Text and item location entries
_ _ _

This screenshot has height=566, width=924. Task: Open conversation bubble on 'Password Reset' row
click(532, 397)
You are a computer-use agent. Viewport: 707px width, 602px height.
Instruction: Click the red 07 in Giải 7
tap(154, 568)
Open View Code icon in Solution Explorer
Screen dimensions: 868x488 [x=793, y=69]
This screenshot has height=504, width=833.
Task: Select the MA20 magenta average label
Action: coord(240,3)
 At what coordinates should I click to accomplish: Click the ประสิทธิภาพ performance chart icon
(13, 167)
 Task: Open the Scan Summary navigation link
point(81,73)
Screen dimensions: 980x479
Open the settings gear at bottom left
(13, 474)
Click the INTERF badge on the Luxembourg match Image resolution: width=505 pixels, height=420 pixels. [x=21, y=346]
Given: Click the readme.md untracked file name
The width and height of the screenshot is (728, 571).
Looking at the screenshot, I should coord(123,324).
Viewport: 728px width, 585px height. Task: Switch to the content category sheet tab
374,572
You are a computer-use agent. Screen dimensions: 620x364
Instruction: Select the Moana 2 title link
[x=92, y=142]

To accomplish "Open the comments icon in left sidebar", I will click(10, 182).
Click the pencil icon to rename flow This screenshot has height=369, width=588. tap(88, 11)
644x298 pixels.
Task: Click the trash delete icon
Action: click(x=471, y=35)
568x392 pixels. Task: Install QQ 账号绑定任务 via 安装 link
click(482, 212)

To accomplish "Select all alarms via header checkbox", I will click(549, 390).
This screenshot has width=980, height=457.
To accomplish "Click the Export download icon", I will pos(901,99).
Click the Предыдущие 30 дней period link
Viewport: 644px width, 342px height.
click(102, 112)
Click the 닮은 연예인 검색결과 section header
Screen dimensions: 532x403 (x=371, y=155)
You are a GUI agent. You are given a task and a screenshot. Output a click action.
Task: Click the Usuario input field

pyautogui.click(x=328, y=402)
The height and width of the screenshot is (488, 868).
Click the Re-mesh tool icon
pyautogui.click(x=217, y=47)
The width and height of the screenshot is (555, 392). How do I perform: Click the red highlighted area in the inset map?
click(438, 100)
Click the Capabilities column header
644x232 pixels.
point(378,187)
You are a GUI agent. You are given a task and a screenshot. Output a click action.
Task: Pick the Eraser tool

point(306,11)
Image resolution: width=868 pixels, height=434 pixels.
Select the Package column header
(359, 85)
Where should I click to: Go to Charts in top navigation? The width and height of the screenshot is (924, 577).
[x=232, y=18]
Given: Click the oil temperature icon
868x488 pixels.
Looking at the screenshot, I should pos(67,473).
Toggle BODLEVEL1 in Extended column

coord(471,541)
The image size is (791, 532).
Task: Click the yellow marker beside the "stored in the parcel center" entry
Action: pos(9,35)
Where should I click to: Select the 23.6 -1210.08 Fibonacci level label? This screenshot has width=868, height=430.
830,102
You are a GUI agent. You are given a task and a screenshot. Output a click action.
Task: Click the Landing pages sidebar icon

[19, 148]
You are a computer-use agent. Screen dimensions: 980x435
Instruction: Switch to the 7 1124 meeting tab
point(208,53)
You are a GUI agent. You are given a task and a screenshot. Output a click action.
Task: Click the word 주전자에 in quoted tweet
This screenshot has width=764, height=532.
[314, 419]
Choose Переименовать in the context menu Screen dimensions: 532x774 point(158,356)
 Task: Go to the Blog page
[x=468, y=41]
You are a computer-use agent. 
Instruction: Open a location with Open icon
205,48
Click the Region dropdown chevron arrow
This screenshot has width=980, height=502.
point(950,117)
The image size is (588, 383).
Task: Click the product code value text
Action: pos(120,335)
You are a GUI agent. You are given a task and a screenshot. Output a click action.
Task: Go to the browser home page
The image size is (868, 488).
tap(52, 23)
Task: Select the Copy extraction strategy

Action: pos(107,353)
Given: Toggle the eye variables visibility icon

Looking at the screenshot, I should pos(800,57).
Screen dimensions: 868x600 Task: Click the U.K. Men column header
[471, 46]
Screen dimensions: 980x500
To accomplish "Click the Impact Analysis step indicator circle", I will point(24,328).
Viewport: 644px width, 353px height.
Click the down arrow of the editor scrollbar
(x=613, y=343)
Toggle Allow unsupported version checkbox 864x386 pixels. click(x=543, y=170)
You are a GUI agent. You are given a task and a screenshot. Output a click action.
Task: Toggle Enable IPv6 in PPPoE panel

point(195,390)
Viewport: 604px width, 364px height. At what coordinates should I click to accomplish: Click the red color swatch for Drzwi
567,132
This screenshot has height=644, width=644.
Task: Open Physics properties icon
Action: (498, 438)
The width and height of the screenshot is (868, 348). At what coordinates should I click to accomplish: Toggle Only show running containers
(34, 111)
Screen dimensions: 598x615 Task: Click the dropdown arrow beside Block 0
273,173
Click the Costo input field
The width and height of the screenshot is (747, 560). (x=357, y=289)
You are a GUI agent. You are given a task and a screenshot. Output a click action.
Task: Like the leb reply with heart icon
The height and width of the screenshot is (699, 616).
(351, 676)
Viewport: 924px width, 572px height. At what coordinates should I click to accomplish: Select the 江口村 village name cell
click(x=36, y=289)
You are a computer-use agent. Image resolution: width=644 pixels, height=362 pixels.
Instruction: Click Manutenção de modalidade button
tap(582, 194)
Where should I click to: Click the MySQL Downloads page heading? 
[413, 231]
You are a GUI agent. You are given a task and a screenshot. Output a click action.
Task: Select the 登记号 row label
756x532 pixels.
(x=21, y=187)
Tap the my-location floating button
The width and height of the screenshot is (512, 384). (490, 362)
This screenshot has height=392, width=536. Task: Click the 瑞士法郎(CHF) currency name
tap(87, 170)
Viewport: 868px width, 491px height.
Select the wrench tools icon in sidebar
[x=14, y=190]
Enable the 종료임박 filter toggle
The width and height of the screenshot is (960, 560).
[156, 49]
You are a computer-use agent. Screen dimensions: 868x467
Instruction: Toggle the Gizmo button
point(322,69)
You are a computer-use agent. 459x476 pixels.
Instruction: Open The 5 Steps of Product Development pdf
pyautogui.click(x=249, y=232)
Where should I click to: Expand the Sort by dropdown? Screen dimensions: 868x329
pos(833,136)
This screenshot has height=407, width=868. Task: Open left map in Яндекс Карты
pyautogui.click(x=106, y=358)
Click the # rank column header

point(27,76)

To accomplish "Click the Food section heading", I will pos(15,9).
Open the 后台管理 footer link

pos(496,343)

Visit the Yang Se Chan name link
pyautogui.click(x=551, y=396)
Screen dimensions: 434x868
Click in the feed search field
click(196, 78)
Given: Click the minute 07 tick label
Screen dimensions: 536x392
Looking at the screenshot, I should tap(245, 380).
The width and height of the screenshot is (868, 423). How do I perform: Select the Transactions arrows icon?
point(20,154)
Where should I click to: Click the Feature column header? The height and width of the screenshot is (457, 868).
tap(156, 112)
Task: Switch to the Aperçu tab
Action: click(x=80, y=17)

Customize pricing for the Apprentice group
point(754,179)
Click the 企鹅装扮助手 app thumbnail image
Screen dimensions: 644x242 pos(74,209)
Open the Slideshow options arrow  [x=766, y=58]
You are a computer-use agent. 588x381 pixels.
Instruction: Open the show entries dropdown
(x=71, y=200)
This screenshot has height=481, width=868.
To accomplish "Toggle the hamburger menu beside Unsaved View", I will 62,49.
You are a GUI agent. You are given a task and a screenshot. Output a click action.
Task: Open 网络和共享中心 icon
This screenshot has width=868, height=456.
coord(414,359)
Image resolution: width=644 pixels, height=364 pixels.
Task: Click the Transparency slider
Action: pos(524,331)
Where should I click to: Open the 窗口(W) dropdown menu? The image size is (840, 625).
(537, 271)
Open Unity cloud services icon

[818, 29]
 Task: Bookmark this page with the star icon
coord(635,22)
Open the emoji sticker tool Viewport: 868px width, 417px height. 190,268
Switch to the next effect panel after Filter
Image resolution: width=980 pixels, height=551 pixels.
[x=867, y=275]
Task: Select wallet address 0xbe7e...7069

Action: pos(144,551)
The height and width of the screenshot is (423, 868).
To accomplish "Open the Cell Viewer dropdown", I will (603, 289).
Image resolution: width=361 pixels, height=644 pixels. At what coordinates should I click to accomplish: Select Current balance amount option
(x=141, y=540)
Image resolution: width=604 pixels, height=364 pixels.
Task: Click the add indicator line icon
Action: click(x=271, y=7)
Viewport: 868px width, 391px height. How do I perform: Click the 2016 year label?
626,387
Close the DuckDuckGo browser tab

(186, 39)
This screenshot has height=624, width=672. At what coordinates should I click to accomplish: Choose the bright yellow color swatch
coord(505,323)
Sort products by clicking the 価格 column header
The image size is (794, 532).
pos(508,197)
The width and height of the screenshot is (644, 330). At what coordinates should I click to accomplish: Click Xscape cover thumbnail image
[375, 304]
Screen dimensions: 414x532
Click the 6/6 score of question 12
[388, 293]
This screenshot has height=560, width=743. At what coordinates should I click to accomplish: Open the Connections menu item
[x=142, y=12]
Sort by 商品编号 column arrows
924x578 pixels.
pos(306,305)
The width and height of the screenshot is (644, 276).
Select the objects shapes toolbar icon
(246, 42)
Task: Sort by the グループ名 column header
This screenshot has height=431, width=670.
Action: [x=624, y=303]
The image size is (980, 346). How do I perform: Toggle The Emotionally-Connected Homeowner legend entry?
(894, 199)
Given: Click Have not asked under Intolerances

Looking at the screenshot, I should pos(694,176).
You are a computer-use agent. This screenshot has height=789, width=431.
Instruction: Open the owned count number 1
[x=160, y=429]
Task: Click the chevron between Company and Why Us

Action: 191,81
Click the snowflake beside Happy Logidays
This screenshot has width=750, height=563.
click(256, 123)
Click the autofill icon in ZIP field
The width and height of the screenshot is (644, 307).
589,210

_ _ _

Pull out every line of the records that contains the string "Sort", and treat uppercase and lowercase letters as different.

== Solution for this problem ==
Where should I click to: Expand the Sort by dropdown? Screen dimensions: 868x329
Sort products by clicking the 価格 column header
Sort by 商品编号 column arrows
Task: Sort by the グループ名 column header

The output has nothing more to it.